FIG. 5B is a partial cross-sectional drawing of yet another example driver motor 500B. Driver motor 500B is generally similar to driver motor 500A except the driver motor 500B includes a first magnetic element 516B.sub.1 positioned between the bottom plate 512 and the top plate 514, and a second magnetic element 516B.sub.2 positioned within the path of the magnetic flux. The first magnetic element 516B.sub.1 can be coupled between a top surface of the bottom plate 512 and a bottom surface of the top plate 514, for example, while the magnetic element 516B.sub.2 can be coupled to a top surface of the top plate 514. The top surface of the top plate 514 is opposite from the bottom surface of the top plate 514.

In some embodiments of the driver motors 200 to 500B, the axial post 210 to 510 may be formed integrally with the respective bottom plate 212 to 512.

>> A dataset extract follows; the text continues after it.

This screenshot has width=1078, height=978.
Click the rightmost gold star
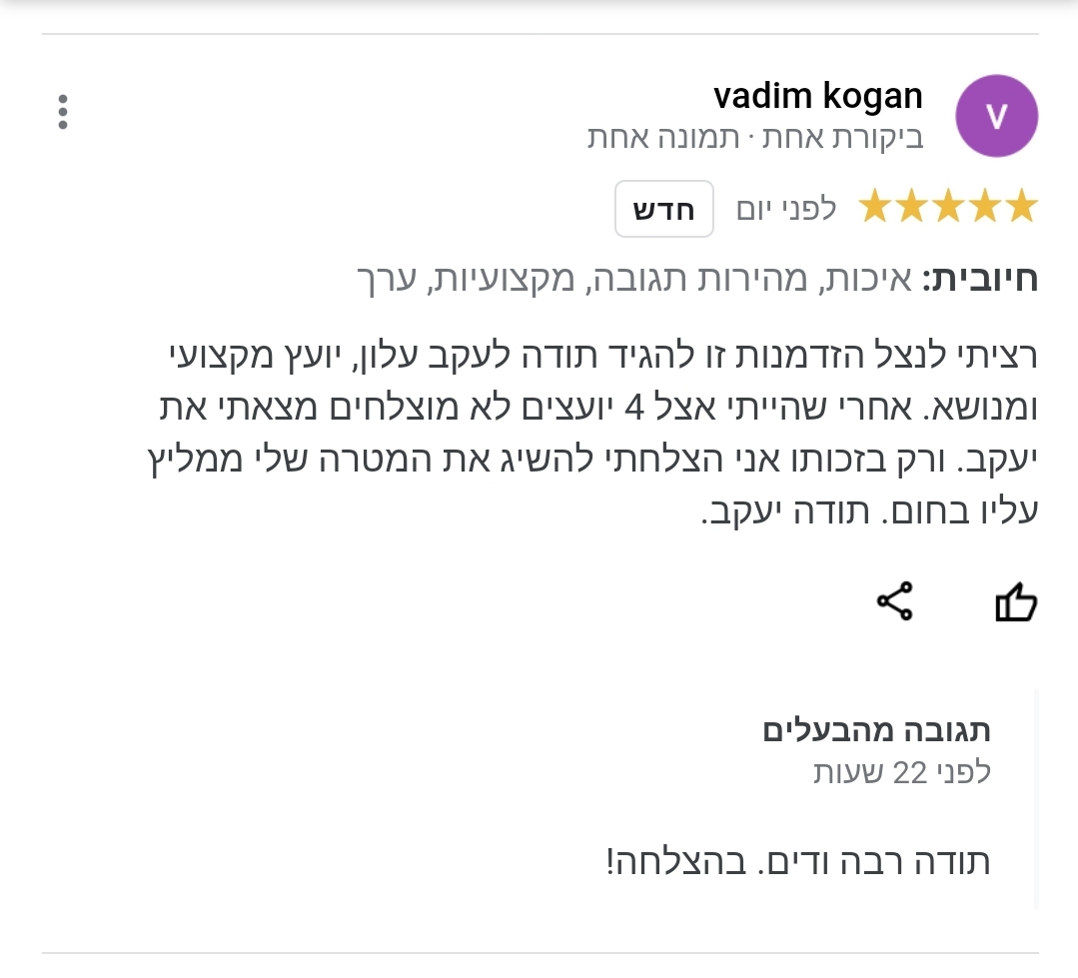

The various modifications described with respect to the components in the driver motors 200 to 500B are example modifications for varying the amount of steel used without adversely affecting the overall performance of the acoustic transducer system 100. As shown in FIGS. 2 to 5B, the voice coil 240, 340, 440, 540 in each example driver motor 200 to 500B, respectively, can be associated with a coil height 240h, 340h, 440h, 540h that substantially corresponds to a gap height 234h, 334h, 434h, 534h.

In some embodiments, to further reduce the use of steel in the example driver motor 200 to 500B, depending on a radius of the driver motors 200, 300, 400, 500A, 500B, each of the respective top plate 214, 314, 414, 514 and the bottom plate 212, 312, 412, 512 can be tapered moving radially outward.

Referring now to FIG. 8, which is a plot 800 illustrating example electro-magnetic force (BI(x)) generated by various example driver motors. The electro-magnetic force (BI) corresponds to a product of a magnetic field strength (B) in the air gap 234, 334, 434, 534 and a length (l) of the voice coil within the magnetic field.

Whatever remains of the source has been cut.